# Segmenting and Clustering Neighborhoods in Toronto

<b>IBM Data Science Specialztion - Coursera</b><br>
Week 3 assignment

Md Ibtehajul Islam<br>
Email: iibtehajul@gmail.com<br>
LinkedIn: islam-md-ibtehajul<br>

### Importing the libraries

In [21]:
import pandas as pd
import numpy as np
import requests
import math
from bs4 import BeautifulSoup

# Part 1: Web scraping for Toronto neighborhood and build a clean dataframe

## Extracting the dataset from the wikipidea link: 

#### Requesting the link from wikipidea:

In [43]:

wikipedia_link = 'https://en.wikipedia.org/wiki/List_of_postal_codes_of_Canada:_M'
wikipedia_page = requests.get(wikipedia_link)
page= wikipedia_page.text


## Scraping the HTML
The data we want is in a table, with 3 columns PostalCode, Borough and Neighborhood.<br>
The table contains a list of postal codes in Canada where the first letter is M. Postal codes beginning with M are located within the city of Toronto in the province of Ontario.

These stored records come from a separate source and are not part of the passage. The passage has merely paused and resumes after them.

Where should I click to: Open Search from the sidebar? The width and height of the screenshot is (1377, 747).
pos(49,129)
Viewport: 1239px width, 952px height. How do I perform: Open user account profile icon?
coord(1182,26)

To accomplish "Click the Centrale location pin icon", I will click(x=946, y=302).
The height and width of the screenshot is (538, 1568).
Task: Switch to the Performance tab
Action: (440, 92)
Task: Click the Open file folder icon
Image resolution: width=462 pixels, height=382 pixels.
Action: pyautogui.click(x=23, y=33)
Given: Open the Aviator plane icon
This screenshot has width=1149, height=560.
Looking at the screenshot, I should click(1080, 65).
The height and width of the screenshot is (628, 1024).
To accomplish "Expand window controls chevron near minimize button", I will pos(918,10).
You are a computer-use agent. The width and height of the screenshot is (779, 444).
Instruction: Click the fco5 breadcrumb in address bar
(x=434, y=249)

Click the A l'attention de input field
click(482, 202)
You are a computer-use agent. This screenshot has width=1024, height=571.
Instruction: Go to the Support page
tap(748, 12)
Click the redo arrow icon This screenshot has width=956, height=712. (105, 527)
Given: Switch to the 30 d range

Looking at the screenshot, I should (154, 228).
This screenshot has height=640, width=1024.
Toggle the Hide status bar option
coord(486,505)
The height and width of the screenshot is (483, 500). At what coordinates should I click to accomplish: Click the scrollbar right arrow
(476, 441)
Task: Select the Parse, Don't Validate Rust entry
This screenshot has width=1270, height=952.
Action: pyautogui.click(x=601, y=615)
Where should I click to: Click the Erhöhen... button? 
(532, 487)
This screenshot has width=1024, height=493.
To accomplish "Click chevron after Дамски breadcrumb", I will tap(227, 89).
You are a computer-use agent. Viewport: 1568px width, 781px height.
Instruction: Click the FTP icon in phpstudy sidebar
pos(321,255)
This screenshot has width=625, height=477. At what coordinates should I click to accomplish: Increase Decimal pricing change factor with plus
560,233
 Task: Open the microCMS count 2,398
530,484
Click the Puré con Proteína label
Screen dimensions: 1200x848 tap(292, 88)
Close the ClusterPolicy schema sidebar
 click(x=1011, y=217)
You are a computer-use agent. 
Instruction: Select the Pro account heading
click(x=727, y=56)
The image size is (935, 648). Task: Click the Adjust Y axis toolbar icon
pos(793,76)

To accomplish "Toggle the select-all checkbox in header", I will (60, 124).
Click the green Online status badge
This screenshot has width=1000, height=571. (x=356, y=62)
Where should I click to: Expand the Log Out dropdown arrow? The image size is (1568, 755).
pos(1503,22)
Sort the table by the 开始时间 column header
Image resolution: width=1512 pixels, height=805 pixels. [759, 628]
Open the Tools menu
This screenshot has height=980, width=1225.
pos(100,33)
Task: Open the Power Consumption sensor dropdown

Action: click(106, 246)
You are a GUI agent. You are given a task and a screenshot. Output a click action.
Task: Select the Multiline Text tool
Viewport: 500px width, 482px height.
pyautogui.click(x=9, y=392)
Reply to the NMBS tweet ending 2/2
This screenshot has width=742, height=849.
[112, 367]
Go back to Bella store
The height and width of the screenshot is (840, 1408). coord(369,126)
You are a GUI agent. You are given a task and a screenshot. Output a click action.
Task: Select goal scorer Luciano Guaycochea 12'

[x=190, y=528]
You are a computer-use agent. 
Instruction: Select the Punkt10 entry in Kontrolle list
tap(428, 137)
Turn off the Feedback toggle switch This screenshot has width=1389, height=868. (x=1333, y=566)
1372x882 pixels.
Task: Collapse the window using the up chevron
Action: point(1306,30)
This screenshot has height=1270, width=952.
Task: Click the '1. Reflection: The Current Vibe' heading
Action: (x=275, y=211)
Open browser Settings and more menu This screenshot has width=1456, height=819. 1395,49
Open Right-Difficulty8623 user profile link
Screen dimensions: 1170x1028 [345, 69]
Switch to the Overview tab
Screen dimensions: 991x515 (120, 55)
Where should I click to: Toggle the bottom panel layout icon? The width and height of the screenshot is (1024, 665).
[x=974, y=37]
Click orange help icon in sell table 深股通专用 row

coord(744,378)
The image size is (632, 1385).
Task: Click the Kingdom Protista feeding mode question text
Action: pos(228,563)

Only the first three characters are listed, corresponding to the Forward Sortation Area.

In [44]:

soup = BeautifulSoup(page, 'html.parser')
match = soup.find_all('tr')
results= match[1:-5]
results[-1]
results[0].contents[5].text[0:-1]

records = []
for result in results:
    postalcode = result.contents[1].text
    borough = result.contents[3].text
    neighbourhood = result.contents[5].text[0:-1]
    records.append((postalcode, borough, neighbourhood))
    
df = pd.DataFrame(records, columns=['Postalcode', 'Borough', 'Neighbourhood'])
df.to_csv('List of postal codes of Canada.csv', index=False)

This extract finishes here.